Product Name: Simple Retargeting
Product Owner: Michael Somerville & Andrea Murray
Upsells: $97, $197 (discounted to $97)
What is it?
Information and minimal training about a ‘tweak’ for Facebook that is actually common knowledge.
I’m used to reviewing products that are not as good as advertised, but in the case of Simple Retargeting, I felt like I got nothing at all for my money. Almost all of the members’ page linked to upsells and the actual product that I received largely contained information that was readily available elsewhere.
Before You Buy
For some reason, the first step of the purchase process is to enter your email address and then you are emailed an ‘invitation’ to buy the product. This seems to be mostly a trick to get your email address, because you have to go through that part of the process to even find out the price of the product.
Once you actually purchase the product, you have to go through some steps of signing in, making a user name and the like, most of which are pretty standard and are about what I would expect.

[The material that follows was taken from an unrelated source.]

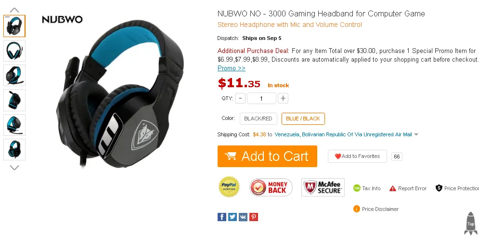Select the BLUE / BLACK color option
The image size is (479, 236).
click(303, 118)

After all of that, you are immediately faced with an upsell. The upsell provides a lot more information about what is actually being sold, but it is very difficult to work out what the difference is between the upsell and what was actually paid for.
What I Liked
Normally, I try to find at least one positive thing about a product, but this time, I couldn’t find a single one. Even the price is too high for what you actually get, even though it seems low at first.
What I Didn’t Like
I hate to be picky, I really do, but one thing I hate about products like this is when the author or authors can’t even take the time to make sure their webpages and emails are correct in terms of spelling and grammar. This isn’t just in one place either, but throughout the site.
My biggest issue with this is that it really is an indication of how much time and effort they put into making the product. If they can’t take the time to actually proofread the information that they use to advertise the product, what does this say about the quality of the product itself?

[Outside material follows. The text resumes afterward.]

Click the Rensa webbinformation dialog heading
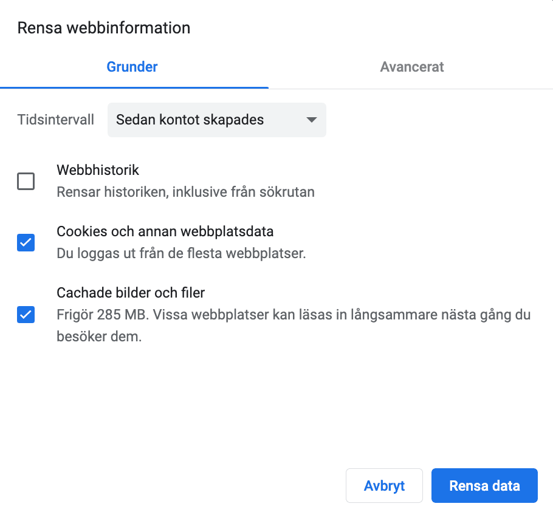553x515 pixels. click(x=104, y=28)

A good number-one rule about any product, is that if the owners don’t tell you what you are buying before you buy it – it probably isn’t very good. After all, if they were so confident that you would buy the product once you knew what it is, why go through all the secrecy?
That is pretty much the extent of the product description from the sales page, and really, it is pretty useless. Maybe it seems like I’m nitpicking a bit because the product is ‘only’ $9.95, but the thing is, costs like that add up – fast.
When trying to make money online, a lot of people find themselves buying every product that comes out. Even if the products are relatively inexpensive, this can often lead to spending hundreds or even thousands of dollars for systems that simply do not work.
The Product Itself
When you purchase the product, you basically get access to a members’ area which contains what was purchased as well as information about the upsell for the product.
The members’ area isn’t set up very well, and even once you log in, it isn’t clear what exactly you paid for or how to use it. For example, if I click on the link in the image below, which appears to be what I paid for, I end up with three different pages of upsells (and one downsell).
When I finally get past all of those, the system just kicks me back to the JvZoo page, where I can access my product – which takes me right back to the page I started on. The same happens when I click on the second link under Resources & Downloads.
In fact, the only link on the menu that takes me anywhere useful is the one below (main and support work too, but they aren’t particularly useful). Everything else is an upsell.
What the section offers is one 17 minute video (which is so low quality you can’t even read the text), one six paged eBook, one four paged ‘cheat sheet’ and a about two pages of text on the website.
Basically, all the product teaches you to do is to use a feature of Facebook called Facebook Exchange. Now, Facebook Exchange is a real thing, but there are a large number of different websites online that teach you how to use this.
Why you would want to pay for this basic information, I have no idea.
As part of the review, it’s probably worth talking about the upsell for this product. Normally I don’t bother, but in this case, the upsell is actually significantly different than the product. Also, it kind of seems like part of the purchase for even selling the main product was to convince people to get the upsell.
There are actually a few different upsells, including training, but I am going to focus on the main one, which is a process of retargeting consumers using ads that follow them as they browse the internet.
The concept is that the advertising is cheaper and more effective than traditional approaches, but honestly, I’m not sure that is the case. If someone decides they are not going to buy your product, normally there is a reason for it. That reason isn’t likely to change just because they see your ad a second time.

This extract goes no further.